Illustrations of community members and some of the first female Young Lords, such as Sonia Ivany and Olguie Robles, show the collectivity of this event that came to be known as the “garbage offensive”. In all of the illustrations of Young Lords, there are just as many women members featured as men. This is important because it shows that women were a part of the grassroots of the Young Lords chapter in East Harlem, a fact often erased in the history of the organization. In this narrative that centers the activism of women, it serves largely as an act of correction.
Despite weeks of cleaning, sanitation trucks still didn’t arrive. As a result, everyone pushes the garbage to the middle of the street, constructing a barricade of trash that blocks traffic. Only then did the community get national recognition on television and city officials sent sanitation trucks to pick up the garbage. While the community celebrated this win, much remained to be done and the Alegría-Rodriguez sisters would continue to participate in activist events together.
I recommend this book as it brings recognition to this important struggle and is written and illustrated by Puerto Ricans about Puerto Ricans. Although this is a fictional account of a true event, there is neither an ending note that goes further into the history of the garbage offensive at the end of the book, nor a recommended resources page. Therefore, I suggest reading Through the Eyes of Rebel Women: The Young Lords 1969-1976 by Iris Morales for more context to provide children.
Related Resources
Palante, Siempre Palante! The Young Lords (Film 1996) by Iris Morales. Recommended viewing on the history of the Young Lords and the New York City chapter of the organization.

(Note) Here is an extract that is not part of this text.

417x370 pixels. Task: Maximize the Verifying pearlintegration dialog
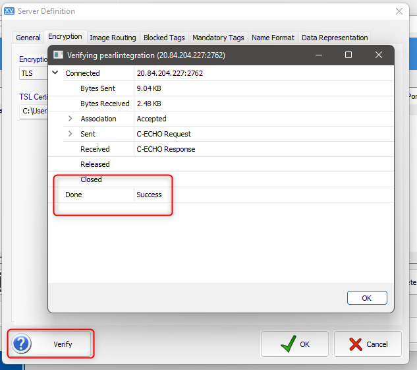point(348,55)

Paige Pagan is a Social Justice Books Program Specialist at Teaching for Change.
Vicki and a Summer of Change! ¡Vicki Y Un Verano de Cambio! by Raquel M. Ortiz, Iris Morales
Published by RED SUGARCANE PRESS Incorporated on 2021-12
Genres: Activism, Latinx, Spanish
Reading Level: Grade K, Grades 1-2
ISBN: 9781734027150
Review Source: Teaching for Change
Publisher's Synopsis: Inspired by actual events in 1969, this beautifully illustrated book tells the story of how people in East Harlem, New York united with the Young Lords Organization to spark positive neighborhood changes. Vicki and A Summer of Change! ¡Vicki y un verano de cambio! follows Vicki and Valentina, her older sister, who live in East Harlem/El Barrio. The streets are overrun with rotting garbage because sanitation trucks rarely pick up trash in the neighborhood. Children and adults are getting sick. Members of the Young Lords Organization, Puerto Ricans, Latinx, and African Americans, start sweeping the streets. Valentina encourages Vicki to take part saying, "You're never too young to make a difference!" The sisters eagerly join their neighbors and discover that they can help change the world.